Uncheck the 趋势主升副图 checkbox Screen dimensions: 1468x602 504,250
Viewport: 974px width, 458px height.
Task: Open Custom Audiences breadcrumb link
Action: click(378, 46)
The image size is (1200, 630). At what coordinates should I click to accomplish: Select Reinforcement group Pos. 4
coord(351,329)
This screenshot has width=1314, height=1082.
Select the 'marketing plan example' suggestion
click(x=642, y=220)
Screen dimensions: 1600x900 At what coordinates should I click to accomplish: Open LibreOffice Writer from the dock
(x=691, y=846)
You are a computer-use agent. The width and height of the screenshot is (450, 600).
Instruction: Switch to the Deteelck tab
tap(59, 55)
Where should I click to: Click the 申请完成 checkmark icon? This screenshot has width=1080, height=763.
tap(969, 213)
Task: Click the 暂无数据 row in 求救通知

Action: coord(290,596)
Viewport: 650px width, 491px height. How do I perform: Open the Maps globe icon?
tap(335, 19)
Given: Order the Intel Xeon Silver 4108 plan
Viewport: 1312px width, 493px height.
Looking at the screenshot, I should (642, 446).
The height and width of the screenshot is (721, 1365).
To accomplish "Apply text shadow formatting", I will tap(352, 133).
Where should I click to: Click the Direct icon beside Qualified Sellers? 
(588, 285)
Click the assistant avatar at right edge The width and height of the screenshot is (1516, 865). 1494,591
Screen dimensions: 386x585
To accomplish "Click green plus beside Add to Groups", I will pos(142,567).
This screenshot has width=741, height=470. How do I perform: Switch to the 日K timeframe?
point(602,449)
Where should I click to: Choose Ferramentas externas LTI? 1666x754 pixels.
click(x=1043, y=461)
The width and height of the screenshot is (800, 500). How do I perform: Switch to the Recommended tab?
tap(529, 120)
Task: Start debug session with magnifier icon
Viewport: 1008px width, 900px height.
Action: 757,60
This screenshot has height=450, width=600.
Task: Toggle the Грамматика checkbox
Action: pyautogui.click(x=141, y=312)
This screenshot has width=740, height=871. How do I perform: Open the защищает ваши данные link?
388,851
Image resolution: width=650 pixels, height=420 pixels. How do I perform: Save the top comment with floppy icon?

> **Exercise**: Please transcribe each entry exactly, keeping every word as it is.

> **Result below**:
Uncheck the 趋势主升副图 checkbox Screen dimensions: 1468x602 504,250
Viewport: 974px width, 458px height.
Task: Open Custom Audiences breadcrumb link
Action: click(378, 46)
The image size is (1200, 630). At what coordinates should I click to accomplish: Select Reinforcement group Pos. 4
coord(351,329)
This screenshot has width=1314, height=1082.
Select the 'marketing plan example' suggestion
click(x=642, y=220)
Screen dimensions: 1600x900 At what coordinates should I click to accomplish: Open LibreOffice Writer from the dock
(x=691, y=846)
You are a computer-use agent. The width and height of the screenshot is (450, 600).
Instruction: Switch to the Deteelck tab
tap(59, 55)
Where should I click to: Click the 申请完成 checkmark icon? This screenshot has width=1080, height=763.
tap(969, 213)
Task: Click the 暂无数据 row in 求救通知

Action: coord(290,596)
Viewport: 650px width, 491px height. How do I perform: Open the Maps globe icon?
tap(335, 19)
Given: Order the Intel Xeon Silver 4108 plan
Viewport: 1312px width, 493px height.
Looking at the screenshot, I should (642, 446).
The height and width of the screenshot is (721, 1365).
To accomplish "Apply text shadow formatting", I will tap(352, 133).
Where should I click to: Click the Direct icon beside Qualified Sellers? 
(588, 285)
Click the assistant avatar at right edge The width and height of the screenshot is (1516, 865). 1494,591
Screen dimensions: 386x585
To accomplish "Click green plus beside Add to Groups", I will pos(142,567).
This screenshot has width=741, height=470. How do I perform: Switch to the 日K timeframe?
point(602,449)
Where should I click to: Choose Ferramentas externas LTI? 1666x754 pixels.
click(x=1043, y=461)
The width and height of the screenshot is (800, 500). How do I perform: Switch to the Recommended tab?
tap(529, 120)
Task: Start debug session with magnifier icon
Viewport: 1008px width, 900px height.
Action: 757,60
This screenshot has height=450, width=600.
Task: Toggle the Грамматика checkbox
Action: pyautogui.click(x=141, y=312)
This screenshot has width=740, height=871. How do I perform: Open the защищает ваши данные link?
388,851
Image resolution: width=650 pixels, height=420 pixels. How do I perform: Save the top comment with floppy icon?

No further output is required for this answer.